1st Annual Working Class Bookfair

Saturday 3rd November 2007 10am - 5pm, 

St. Nicholas Church, Market Place, Durham City

AFTER THE BIG MEETING
Come let us reason together

SPONSORED BY NORTH EAST N.U.M.

Other events to be organised around this and there will also be some meetings


----------



## The Black Hand (Aug 15, 2007)

Attica said:
			
		

> 1st Annual Working Class Bookfair
> 
> Saturday 3rd November 2007 10am - 5pm,
> 
> ...



Anybody coming along or want a stall?


----------



## janeb (Aug 16, 2007)

Would be there but travelling back from Mull that day, hope it goes well


----------



## The Black Hand (Sep 5, 2007)

Durham local government link to bookfair;
http://www.durham.gov.uk/durhamcc/d...1?OpenDocument&subject=Working+Class+Bookfair


----------



## Edie (Sep 16, 2007)

WTF is a working class book fair? Are there special books for t'working class


----------



## The Black Hand (Sep 23, 2007)

There are no bookshops for the labour movement and associated publishers to sell its publications at in the North East of England.

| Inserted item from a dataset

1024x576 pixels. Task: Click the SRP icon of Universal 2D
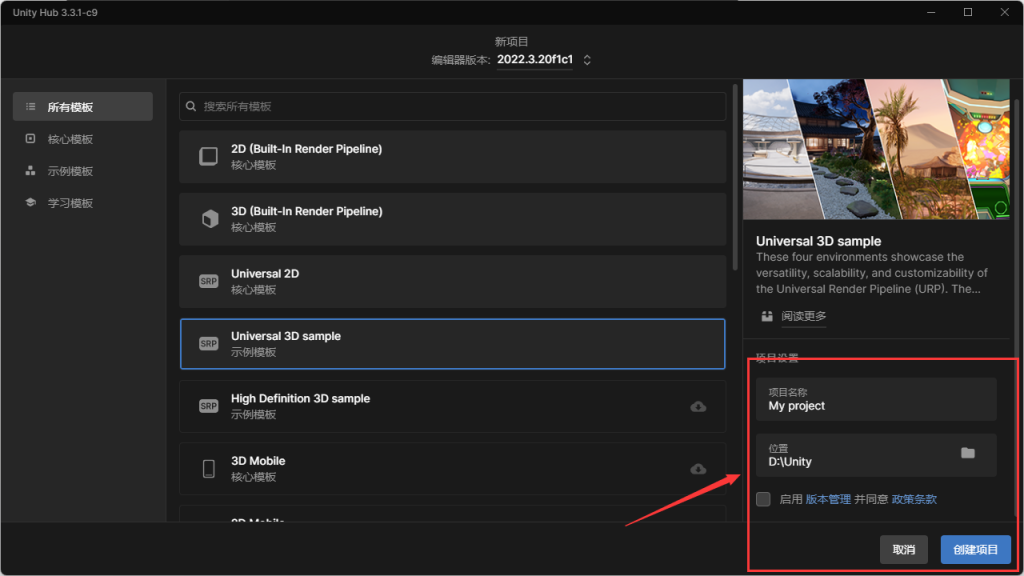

So yes, there are special books written by and for the working class. There will not be any business books for example.


----------



## Maggot (Sep 23, 2007)

The working class people I know only read the Sun.


----------



## The Black Hand (Sep 26, 2007)

You cannot know many then.


----------



## The Black Hand (Oct 7, 2007)

*Publicity in newspaper for bookfair*

Northern Echo 5.10.07 Page 10.

Bookfair

A bookfair for people interested in the history of the working class and the labour movement will be held in ST Nicholas Church in Durham’s market Place, on November 3, from 10am to 5pm. The nearby Market Tavern pub will also sell Jarrow Brewery’s Maggie’s End beer and in the evening, a room will be available for book fair visitors.


----------



## The Black Hand (Oct 30, 2007)

Anarkismo link to bookfair;

http://www.anarkismo.net/newswire.php?story_id=6316&type=otherlibertarianpress&language=en

Anarkismo is the important many languages international anarchist website for the promotion and development of great politics


----------



## The Black Hand (Nov 14, 2007)

Nice local publicity;

http://www.thenorthernecho.co.uk/search/display.var.1822392.0.book_fair_success.php


----------